El desarrollo de los puertos en nuestra región es el resultado de la combinación de tres factores: la mayor integración regional como resultado de las obras de infraestructura (transporte carretero y fluvial) y la eliminación de las barreras de papel que entorpecían la circulación; el auge del transporte intermodal; y las mejoras en la eficiencia de los puertos. Esta se debe a las grandes inversiones en infraestructura (como las terminales de contenedores), la introducción de equipos para el manejo de las cargas, y las reformas en la administración y gestión portuaria. Esta combinación de circunstancias redibuja el mapa económico. La idea tradicional de un gran puerto central que dominaba un hinterland nacional ha sido reemplazada por la nueva realidad de un mercado transnacional donde varios puertos compiten por un hinterland que supera las fronteras nacionales. Muy bueno para los usuarios, una pesadilla para los puertos.
Como resultado cambió el equilibrio del poder de los puertos a los usuarios (incluyendo entre éstos a los dueños de la carga y las compañías navieras). Los puertos deben competir entre sí para atraer las cargas y los buques a costos razonables. Aquí surge un problema: el desarrollo tecnológico y los cambios en el marco jurídico avanzan con mayor rapidez que algunas mentalidades.
La idea de que el “que quiere celeste que le cueste”, no es más válida en el caso del transporte marítimo y los puertos de nuestra región. Incluso, no es exagerado pensar que la competencia inter-portuaria es a escala global.
Un buen ejemplo de cómo funciona el mundo real de los servicios portuarios en el Cono Sur es lo que ha sucedido con el movimiento de contenedores en régimen de tránsito y de transbordo por el puerto de Montevideo.
El movimiento de esos contenedores aumentó gradualmente durante la última década. El peor año fue 2019, cuando representaron el 46,3 % del movimiento total. En el año 2022, esas exportaciones de servicios llegaron al 62,6 % del movimiento, en el 2023 al 62,4 %, y en el 2024 el 60,5 %.
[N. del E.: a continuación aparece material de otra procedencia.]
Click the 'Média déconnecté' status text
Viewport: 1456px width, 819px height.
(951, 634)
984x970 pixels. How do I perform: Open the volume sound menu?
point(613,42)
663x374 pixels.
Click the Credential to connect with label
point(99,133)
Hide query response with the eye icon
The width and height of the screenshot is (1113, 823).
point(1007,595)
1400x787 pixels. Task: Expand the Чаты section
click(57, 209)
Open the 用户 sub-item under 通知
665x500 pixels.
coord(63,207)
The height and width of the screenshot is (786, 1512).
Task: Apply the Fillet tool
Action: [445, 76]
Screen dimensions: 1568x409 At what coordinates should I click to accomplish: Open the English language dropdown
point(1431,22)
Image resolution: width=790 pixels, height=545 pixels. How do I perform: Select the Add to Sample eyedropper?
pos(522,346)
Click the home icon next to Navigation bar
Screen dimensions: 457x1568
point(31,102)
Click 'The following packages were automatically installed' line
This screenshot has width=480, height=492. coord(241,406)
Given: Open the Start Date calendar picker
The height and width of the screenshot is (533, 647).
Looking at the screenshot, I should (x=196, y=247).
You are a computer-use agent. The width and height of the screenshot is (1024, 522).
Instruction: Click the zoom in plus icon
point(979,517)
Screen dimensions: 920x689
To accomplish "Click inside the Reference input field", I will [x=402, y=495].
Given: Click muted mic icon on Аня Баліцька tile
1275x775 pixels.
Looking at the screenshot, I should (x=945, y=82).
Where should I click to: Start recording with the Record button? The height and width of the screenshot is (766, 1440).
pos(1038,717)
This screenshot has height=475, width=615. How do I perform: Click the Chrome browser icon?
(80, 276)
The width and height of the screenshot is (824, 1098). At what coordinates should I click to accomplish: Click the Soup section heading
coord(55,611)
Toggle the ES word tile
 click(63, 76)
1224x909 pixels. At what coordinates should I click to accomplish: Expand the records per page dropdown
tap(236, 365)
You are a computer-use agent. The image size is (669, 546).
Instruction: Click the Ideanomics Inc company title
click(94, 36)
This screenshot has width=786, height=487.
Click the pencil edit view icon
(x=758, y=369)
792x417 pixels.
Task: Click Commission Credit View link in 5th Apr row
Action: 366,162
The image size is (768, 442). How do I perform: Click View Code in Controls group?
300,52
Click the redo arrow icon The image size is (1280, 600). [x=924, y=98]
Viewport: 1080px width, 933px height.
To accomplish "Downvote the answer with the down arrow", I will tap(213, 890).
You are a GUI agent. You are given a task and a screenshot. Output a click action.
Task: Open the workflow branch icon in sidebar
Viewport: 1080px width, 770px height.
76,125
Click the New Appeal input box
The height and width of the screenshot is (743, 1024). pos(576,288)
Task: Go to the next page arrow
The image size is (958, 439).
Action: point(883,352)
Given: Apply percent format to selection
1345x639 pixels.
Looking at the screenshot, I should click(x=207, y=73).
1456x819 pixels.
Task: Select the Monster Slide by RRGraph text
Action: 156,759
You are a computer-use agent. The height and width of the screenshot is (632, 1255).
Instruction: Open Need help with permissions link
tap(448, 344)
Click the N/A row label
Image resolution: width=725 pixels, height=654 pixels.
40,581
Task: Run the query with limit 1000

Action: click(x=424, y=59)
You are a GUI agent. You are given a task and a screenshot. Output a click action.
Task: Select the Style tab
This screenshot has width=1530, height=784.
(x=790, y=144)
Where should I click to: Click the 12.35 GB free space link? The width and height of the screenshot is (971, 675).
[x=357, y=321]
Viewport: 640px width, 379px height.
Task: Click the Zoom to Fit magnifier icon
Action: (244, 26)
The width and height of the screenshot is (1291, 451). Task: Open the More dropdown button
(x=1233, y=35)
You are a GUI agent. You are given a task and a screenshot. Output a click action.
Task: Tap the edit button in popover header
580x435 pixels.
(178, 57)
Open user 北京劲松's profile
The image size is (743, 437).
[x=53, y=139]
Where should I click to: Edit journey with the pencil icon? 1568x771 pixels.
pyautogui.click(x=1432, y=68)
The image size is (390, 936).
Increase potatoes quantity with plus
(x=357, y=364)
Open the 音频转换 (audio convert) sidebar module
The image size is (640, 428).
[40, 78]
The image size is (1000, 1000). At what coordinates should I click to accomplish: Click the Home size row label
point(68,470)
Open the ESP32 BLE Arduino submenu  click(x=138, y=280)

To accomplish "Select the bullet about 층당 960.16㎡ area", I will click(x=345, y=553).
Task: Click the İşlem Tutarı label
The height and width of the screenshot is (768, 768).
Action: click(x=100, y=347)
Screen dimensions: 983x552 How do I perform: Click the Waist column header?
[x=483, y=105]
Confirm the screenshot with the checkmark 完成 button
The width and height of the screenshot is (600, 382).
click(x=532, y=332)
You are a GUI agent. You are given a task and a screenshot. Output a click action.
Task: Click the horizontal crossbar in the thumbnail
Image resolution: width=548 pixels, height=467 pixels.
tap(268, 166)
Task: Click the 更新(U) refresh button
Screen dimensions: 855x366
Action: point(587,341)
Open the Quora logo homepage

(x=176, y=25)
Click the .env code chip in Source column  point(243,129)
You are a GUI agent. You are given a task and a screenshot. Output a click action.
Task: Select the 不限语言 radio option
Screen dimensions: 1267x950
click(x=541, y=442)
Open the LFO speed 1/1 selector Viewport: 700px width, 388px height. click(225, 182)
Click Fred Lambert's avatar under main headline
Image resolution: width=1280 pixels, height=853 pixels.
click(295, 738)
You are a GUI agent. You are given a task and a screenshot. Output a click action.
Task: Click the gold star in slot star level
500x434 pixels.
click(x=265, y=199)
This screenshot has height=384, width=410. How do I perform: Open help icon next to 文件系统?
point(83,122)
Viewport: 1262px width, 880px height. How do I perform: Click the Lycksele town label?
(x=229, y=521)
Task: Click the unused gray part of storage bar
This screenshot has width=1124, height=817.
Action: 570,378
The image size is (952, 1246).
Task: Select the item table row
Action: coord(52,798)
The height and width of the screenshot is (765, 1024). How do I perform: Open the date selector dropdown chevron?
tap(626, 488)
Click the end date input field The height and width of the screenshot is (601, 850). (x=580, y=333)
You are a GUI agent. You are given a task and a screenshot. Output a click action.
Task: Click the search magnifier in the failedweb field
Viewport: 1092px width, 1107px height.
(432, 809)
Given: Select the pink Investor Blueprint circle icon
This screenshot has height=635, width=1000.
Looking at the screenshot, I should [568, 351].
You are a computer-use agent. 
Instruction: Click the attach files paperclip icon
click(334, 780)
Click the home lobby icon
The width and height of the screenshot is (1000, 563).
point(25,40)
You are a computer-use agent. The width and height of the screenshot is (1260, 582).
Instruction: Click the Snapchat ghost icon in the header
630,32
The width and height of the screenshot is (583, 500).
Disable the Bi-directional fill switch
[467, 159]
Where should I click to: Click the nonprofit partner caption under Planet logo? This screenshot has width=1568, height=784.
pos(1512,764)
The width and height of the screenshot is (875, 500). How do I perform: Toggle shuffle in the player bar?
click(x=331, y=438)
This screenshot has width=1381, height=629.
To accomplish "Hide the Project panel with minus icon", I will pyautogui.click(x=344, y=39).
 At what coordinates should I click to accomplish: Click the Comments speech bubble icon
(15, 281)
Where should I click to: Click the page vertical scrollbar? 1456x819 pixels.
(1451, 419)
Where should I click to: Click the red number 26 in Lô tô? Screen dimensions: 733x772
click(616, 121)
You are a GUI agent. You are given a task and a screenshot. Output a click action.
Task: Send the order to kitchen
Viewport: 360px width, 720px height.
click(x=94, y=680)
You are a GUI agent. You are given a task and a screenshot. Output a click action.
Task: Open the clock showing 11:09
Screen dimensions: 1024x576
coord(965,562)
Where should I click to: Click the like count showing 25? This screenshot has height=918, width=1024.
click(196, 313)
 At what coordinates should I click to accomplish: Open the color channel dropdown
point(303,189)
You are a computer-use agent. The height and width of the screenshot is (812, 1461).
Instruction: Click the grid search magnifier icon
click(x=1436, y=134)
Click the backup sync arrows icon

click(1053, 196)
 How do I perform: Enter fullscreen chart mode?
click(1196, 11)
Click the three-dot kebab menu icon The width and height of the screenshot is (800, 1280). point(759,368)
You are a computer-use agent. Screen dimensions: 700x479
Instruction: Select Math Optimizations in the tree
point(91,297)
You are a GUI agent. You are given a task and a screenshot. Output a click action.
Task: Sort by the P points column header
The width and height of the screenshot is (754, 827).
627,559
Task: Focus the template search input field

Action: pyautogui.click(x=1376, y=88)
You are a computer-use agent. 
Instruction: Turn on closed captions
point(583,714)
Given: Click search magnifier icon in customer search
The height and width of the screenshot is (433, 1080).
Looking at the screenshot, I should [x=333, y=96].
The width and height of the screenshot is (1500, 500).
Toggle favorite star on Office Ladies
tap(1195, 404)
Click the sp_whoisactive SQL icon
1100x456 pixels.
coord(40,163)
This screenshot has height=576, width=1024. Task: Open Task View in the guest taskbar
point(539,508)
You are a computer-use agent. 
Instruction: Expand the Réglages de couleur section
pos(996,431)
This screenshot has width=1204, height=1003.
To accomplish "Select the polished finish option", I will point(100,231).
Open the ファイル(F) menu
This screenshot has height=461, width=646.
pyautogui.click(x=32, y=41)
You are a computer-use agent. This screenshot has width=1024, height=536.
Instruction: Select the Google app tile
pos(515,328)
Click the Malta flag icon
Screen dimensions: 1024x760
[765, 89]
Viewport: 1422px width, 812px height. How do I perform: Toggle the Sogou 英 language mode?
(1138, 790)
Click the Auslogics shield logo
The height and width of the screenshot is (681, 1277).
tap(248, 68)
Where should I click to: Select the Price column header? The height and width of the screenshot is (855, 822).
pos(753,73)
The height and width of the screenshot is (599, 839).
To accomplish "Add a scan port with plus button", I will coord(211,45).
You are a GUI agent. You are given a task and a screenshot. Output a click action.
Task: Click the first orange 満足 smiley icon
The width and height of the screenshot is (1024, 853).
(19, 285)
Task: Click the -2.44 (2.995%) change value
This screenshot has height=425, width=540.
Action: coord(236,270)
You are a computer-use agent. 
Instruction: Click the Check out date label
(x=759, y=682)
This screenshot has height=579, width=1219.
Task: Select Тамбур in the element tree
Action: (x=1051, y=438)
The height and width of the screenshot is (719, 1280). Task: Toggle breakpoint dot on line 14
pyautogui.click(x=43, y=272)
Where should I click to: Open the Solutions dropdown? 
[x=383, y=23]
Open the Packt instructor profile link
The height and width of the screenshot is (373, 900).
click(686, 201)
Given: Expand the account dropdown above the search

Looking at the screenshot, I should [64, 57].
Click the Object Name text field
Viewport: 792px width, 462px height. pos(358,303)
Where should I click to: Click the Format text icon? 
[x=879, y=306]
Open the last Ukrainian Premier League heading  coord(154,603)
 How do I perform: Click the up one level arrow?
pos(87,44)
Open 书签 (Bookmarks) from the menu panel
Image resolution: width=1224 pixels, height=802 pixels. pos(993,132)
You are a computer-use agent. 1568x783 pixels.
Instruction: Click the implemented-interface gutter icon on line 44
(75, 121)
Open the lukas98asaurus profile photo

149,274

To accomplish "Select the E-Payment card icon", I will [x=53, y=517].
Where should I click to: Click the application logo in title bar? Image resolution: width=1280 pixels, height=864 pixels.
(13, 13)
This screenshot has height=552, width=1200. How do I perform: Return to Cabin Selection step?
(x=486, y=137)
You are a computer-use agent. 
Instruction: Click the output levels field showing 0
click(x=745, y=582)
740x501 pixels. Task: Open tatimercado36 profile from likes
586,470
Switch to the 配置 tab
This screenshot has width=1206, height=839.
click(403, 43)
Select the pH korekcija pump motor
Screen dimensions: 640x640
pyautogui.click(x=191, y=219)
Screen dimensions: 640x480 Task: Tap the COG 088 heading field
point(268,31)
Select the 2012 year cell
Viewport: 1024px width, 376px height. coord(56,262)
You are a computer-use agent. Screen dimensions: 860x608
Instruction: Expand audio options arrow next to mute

En el 2025, el movimiento de contenedores en tránsito y transbordo cayó al 37,8 % del movimiento total de contenedores.
Los datos del primer trimestre de este año sugieren que esa tendencia decreciente se mantiene (representaron el 45,5 %).
Ello se reflejó en el movimiento total de contenedores del puerto que se redujo de 1,1 millones de teu en el 2024 a 857 mil teu el año pasado.
La migración del tráfico de contenedores en transbordo a otros puertos, especialmente a Buenos Aires, tiene graves consecuencias. No solamente para las exportaciones de servicios portuarios a la región, sino también para los contenedores pertenecientes al comercio exterior uruguayo.